● PROMPT:
Copy the lines below word for word, without the pictures.

● GIVEN DATA:
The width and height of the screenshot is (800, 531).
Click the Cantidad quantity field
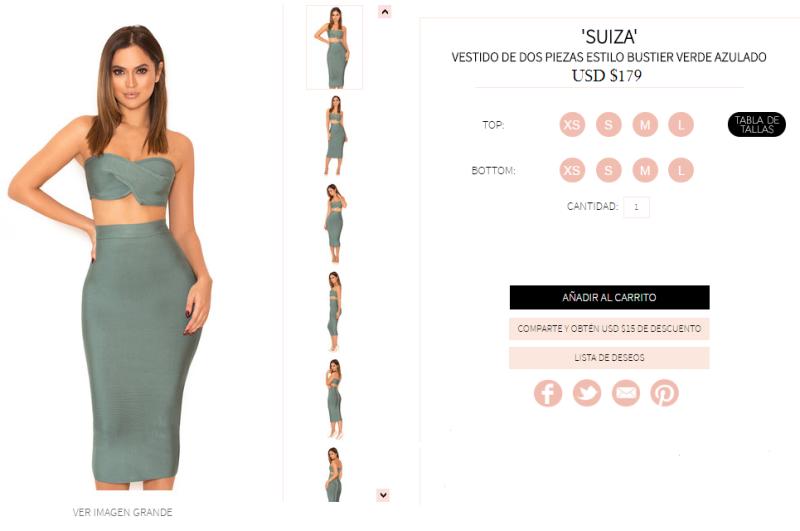click(x=636, y=207)
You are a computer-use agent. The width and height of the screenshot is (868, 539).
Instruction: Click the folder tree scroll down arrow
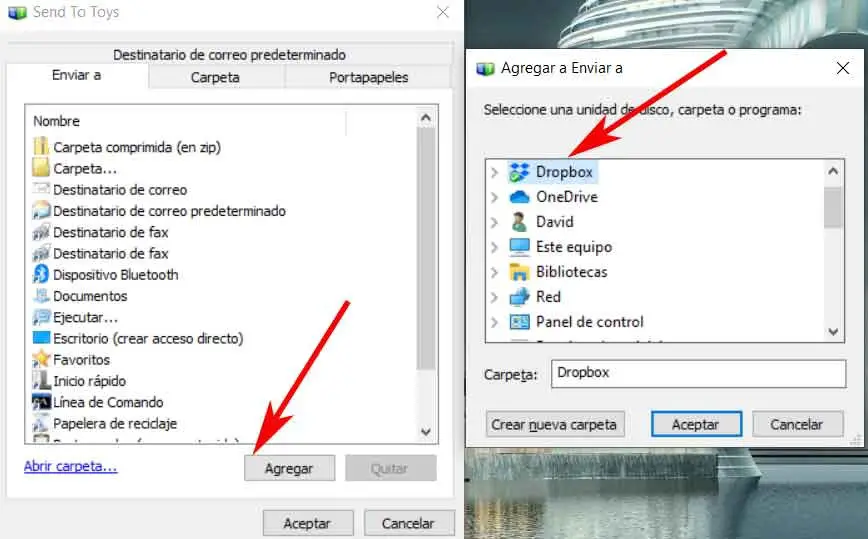[833, 332]
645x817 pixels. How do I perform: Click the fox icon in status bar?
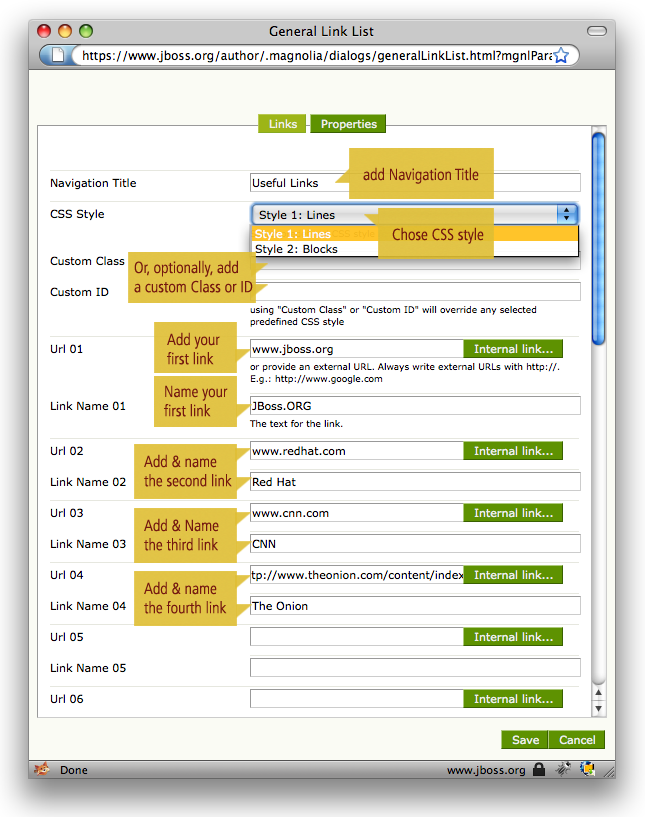[x=42, y=770]
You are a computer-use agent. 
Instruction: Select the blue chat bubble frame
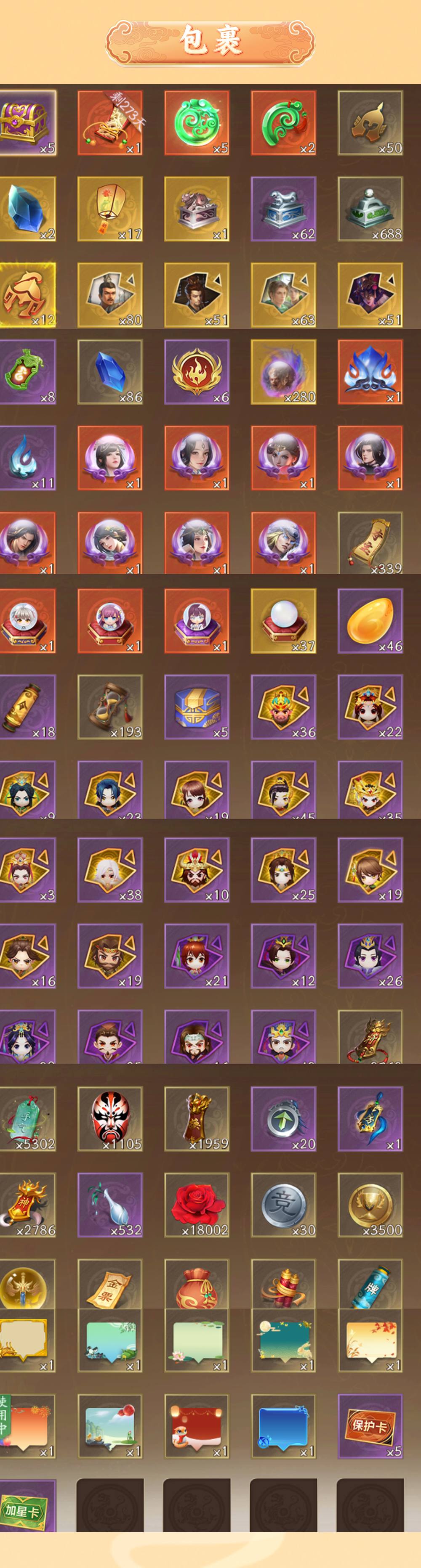coord(283,1426)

● EXERCISE OUTPUT:
The width and height of the screenshot is (800, 531).
Click the Cantidad quantity field
click(x=636, y=207)
You are a computer-use agent. The width and height of the screenshot is (868, 539).
Instruction: Click the folder tree scroll down arrow
[833, 332]
645x817 pixels. How do I perform: Click the fox icon in status bar?
[x=42, y=770]
You are a computer-use agent. 
Instruction: Select the blue chat bubble frame
coord(283,1426)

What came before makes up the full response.